(THE DATA):
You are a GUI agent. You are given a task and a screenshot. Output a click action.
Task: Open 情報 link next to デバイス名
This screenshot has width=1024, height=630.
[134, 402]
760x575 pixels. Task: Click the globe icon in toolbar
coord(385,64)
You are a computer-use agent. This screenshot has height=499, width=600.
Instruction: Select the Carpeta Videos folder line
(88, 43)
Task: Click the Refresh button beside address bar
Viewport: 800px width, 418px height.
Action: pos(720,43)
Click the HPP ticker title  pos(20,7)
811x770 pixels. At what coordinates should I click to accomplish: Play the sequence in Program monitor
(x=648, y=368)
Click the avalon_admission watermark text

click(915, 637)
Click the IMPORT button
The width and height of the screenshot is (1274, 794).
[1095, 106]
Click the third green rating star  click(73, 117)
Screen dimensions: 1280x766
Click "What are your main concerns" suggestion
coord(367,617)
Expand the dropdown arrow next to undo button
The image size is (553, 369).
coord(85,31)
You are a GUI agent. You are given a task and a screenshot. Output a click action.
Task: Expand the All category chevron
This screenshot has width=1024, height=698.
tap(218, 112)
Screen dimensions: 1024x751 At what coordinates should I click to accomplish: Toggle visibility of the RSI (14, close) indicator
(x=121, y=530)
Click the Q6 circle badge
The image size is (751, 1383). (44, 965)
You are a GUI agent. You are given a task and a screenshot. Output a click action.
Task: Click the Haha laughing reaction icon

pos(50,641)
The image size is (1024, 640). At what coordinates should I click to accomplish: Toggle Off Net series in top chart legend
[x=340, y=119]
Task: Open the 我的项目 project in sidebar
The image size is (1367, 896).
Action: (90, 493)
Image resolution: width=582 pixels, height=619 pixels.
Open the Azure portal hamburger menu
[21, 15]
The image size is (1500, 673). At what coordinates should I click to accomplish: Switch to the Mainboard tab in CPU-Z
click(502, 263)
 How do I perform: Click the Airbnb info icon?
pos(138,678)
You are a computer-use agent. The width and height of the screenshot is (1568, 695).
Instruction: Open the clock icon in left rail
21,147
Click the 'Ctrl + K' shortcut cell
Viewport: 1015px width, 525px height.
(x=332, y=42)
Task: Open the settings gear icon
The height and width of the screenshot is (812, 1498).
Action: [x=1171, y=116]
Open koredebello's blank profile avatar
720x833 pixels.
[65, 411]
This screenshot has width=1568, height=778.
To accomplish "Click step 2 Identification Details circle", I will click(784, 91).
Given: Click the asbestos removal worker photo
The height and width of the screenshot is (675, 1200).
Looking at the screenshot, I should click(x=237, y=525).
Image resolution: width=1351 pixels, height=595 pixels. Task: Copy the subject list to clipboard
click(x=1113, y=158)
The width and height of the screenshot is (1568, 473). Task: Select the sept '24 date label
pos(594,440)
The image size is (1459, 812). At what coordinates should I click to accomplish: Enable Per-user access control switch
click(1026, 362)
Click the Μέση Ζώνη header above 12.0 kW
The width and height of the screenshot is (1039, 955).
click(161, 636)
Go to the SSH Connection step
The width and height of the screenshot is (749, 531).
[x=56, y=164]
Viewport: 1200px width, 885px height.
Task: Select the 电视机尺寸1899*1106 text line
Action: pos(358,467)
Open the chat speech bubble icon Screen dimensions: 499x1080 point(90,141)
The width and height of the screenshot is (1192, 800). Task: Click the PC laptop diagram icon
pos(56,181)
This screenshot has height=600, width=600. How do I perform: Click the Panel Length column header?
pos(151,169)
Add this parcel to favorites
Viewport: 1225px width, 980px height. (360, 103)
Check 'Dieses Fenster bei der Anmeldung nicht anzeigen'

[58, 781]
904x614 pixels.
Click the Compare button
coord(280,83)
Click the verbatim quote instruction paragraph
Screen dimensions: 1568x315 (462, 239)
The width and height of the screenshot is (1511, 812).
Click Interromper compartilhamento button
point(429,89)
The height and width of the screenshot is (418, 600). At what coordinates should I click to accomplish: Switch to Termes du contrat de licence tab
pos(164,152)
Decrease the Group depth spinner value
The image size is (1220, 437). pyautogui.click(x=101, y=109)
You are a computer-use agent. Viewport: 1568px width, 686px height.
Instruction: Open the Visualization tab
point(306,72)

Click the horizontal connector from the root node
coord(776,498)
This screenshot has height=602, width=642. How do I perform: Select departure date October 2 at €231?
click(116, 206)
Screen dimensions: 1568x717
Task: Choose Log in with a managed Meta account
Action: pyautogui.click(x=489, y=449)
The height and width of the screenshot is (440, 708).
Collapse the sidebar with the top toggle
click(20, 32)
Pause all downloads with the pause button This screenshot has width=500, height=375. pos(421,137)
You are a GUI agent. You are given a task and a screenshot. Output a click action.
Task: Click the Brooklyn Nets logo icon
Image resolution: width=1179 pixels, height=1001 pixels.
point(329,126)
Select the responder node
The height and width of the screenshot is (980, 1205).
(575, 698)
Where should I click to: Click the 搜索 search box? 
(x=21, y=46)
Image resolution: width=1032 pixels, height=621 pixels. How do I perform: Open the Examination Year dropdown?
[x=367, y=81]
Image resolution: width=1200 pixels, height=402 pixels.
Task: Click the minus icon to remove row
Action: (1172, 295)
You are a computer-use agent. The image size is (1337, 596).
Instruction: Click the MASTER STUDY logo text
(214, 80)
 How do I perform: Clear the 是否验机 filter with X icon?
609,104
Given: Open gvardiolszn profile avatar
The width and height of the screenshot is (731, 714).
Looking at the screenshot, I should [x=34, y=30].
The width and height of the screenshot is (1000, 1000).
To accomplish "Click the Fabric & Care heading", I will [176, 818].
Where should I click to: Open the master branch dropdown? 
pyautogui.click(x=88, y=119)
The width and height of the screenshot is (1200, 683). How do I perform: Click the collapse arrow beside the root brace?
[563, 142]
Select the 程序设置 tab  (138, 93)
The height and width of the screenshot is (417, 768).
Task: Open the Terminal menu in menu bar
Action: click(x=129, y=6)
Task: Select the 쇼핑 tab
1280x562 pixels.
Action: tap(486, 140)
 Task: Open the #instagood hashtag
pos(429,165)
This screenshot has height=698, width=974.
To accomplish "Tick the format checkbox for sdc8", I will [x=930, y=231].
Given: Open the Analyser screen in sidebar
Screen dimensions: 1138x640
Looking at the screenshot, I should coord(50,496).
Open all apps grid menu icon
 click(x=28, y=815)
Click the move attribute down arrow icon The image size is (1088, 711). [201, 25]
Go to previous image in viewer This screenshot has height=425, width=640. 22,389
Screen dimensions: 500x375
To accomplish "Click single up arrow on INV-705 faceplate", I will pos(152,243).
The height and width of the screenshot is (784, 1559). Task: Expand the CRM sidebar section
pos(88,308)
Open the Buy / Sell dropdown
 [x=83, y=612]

(TASK TO CARRY OUT):
Transcribe the full listing exactly, leaving out no line.

(RESULT OF THE EXERCISE):
You are a GUI agent. You are given a task and a screenshot. Output a click action.
Task: Open 情報 link next to デバイス名
This screenshot has width=1024, height=630.
[134, 402]
760x575 pixels. Task: Click the globe icon in toolbar
coord(385,64)
You are a computer-use agent. This screenshot has height=499, width=600.
Instruction: Select the Carpeta Videos folder line
(88, 43)
Task: Click the Refresh button beside address bar
Viewport: 800px width, 418px height.
Action: pos(720,43)
Click the HPP ticker title  pos(20,7)
811x770 pixels. At what coordinates should I click to accomplish: Play the sequence in Program monitor
(x=648, y=368)
Click the avalon_admission watermark text

click(915, 637)
Click the IMPORT button
The width and height of the screenshot is (1274, 794).
[1095, 106]
Click the third green rating star  click(73, 117)
Screen dimensions: 1280x766
Click "What are your main concerns" suggestion
coord(367,617)
Expand the dropdown arrow next to undo button
The image size is (553, 369).
coord(85,31)
You are a GUI agent. You are given a task and a screenshot. Output a click action.
Task: Expand the All category chevron
This screenshot has width=1024, height=698.
tap(218, 112)
Screen dimensions: 1024x751 At what coordinates should I click to accomplish: Toggle visibility of the RSI (14, close) indicator
(x=121, y=530)
Click the Q6 circle badge
The image size is (751, 1383). (44, 965)
You are a GUI agent. You are given a task and a screenshot. Output a click action.
Task: Click the Haha laughing reaction icon

pos(50,641)
The image size is (1024, 640). At what coordinates should I click to accomplish: Toggle Off Net series in top chart legend
[x=340, y=119]
Task: Open the 我的项目 project in sidebar
The image size is (1367, 896).
Action: (90, 493)
Image resolution: width=582 pixels, height=619 pixels.
Open the Azure portal hamburger menu
[21, 15]
The image size is (1500, 673). At what coordinates should I click to accomplish: Switch to the Mainboard tab in CPU-Z
click(502, 263)
 How do I perform: Click the Airbnb info icon?
pos(138,678)
You are a computer-use agent. The width and height of the screenshot is (1568, 695).
Instruction: Open the clock icon in left rail
21,147
Click the 'Ctrl + K' shortcut cell
Viewport: 1015px width, 525px height.
(x=332, y=42)
Task: Open the settings gear icon
The height and width of the screenshot is (812, 1498).
Action: [x=1171, y=116]
Open koredebello's blank profile avatar
720x833 pixels.
[65, 411]
This screenshot has width=1568, height=778.
To accomplish "Click step 2 Identification Details circle", I will click(784, 91).
Given: Click the asbestos removal worker photo
The height and width of the screenshot is (675, 1200).
Looking at the screenshot, I should click(x=237, y=525).
Image resolution: width=1351 pixels, height=595 pixels. Task: Copy the subject list to clipboard
click(x=1113, y=158)
The width and height of the screenshot is (1568, 473). Task: Select the sept '24 date label
pos(594,440)
The image size is (1459, 812). At what coordinates should I click to accomplish: Enable Per-user access control switch
click(1026, 362)
Click the Μέση Ζώνη header above 12.0 kW
The width and height of the screenshot is (1039, 955).
click(161, 636)
Go to the SSH Connection step
The width and height of the screenshot is (749, 531).
[x=56, y=164]
Viewport: 1200px width, 885px height.
Task: Select the 电视机尺寸1899*1106 text line
Action: pos(358,467)
Open the chat speech bubble icon Screen dimensions: 499x1080 point(90,141)
The width and height of the screenshot is (1192, 800). Task: Click the PC laptop diagram icon
pos(56,181)
This screenshot has height=600, width=600. How do I perform: Click the Panel Length column header?
pos(151,169)
Add this parcel to favorites
Viewport: 1225px width, 980px height. (360, 103)
Check 'Dieses Fenster bei der Anmeldung nicht anzeigen'

[58, 781]
904x614 pixels.
Click the Compare button
coord(280,83)
Click the verbatim quote instruction paragraph
Screen dimensions: 1568x315 (462, 239)
The width and height of the screenshot is (1511, 812).
Click Interromper compartilhamento button
point(429,89)
The height and width of the screenshot is (418, 600). At what coordinates should I click to accomplish: Switch to Termes du contrat de licence tab
pos(164,152)
Decrease the Group depth spinner value
The image size is (1220, 437). pyautogui.click(x=101, y=109)
You are a computer-use agent. Viewport: 1568px width, 686px height.
Instruction: Open the Visualization tab
point(306,72)

Click the horizontal connector from the root node
coord(776,498)
This screenshot has height=602, width=642. How do I perform: Select departure date October 2 at €231?
click(116, 206)
Screen dimensions: 1568x717
Task: Choose Log in with a managed Meta account
Action: pyautogui.click(x=489, y=449)
The height and width of the screenshot is (440, 708).
Collapse the sidebar with the top toggle
click(20, 32)
Pause all downloads with the pause button This screenshot has width=500, height=375. pos(421,137)
You are a GUI agent. You are given a task and a screenshot. Output a click action.
Task: Click the Brooklyn Nets logo icon
Image resolution: width=1179 pixels, height=1001 pixels.
point(329,126)
Select the responder node
The height and width of the screenshot is (980, 1205).
(575, 698)
Where should I click to: Click the 搜索 search box? 
(x=21, y=46)
Image resolution: width=1032 pixels, height=621 pixels. How do I perform: Open the Examination Year dropdown?
[x=367, y=81]
Image resolution: width=1200 pixels, height=402 pixels.
Task: Click the minus icon to remove row
Action: (1172, 295)
You are a computer-use agent. The image size is (1337, 596).
Instruction: Click the MASTER STUDY logo text
(214, 80)
 How do I perform: Clear the 是否验机 filter with X icon?
609,104
Given: Open gvardiolszn profile avatar
The width and height of the screenshot is (731, 714).
Looking at the screenshot, I should [x=34, y=30].
The width and height of the screenshot is (1000, 1000).
To accomplish "Click the Fabric & Care heading", I will [176, 818].
Where should I click to: Open the master branch dropdown? 
pyautogui.click(x=88, y=119)
The width and height of the screenshot is (1200, 683). How do I perform: Click the collapse arrow beside the root brace?
[563, 142]
Select the 程序设置 tab  (138, 93)
The height and width of the screenshot is (417, 768).
Task: Open the Terminal menu in menu bar
Action: click(x=129, y=6)
Task: Select the 쇼핑 tab
1280x562 pixels.
Action: tap(486, 140)
 Task: Open the #instagood hashtag
pos(429,165)
This screenshot has height=698, width=974.
To accomplish "Tick the format checkbox for sdc8", I will [x=930, y=231].
Given: Open the Analyser screen in sidebar
Screen dimensions: 1138x640
Looking at the screenshot, I should coord(50,496).
Open all apps grid menu icon
 click(x=28, y=815)
Click the move attribute down arrow icon The image size is (1088, 711). [201, 25]
Go to previous image in viewer This screenshot has height=425, width=640. 22,389
Screen dimensions: 500x375
To accomplish "Click single up arrow on INV-705 faceplate", I will pos(152,243).
The height and width of the screenshot is (784, 1559). Task: Expand the CRM sidebar section
pos(88,308)
Open the Buy / Sell dropdown
 [x=83, y=612]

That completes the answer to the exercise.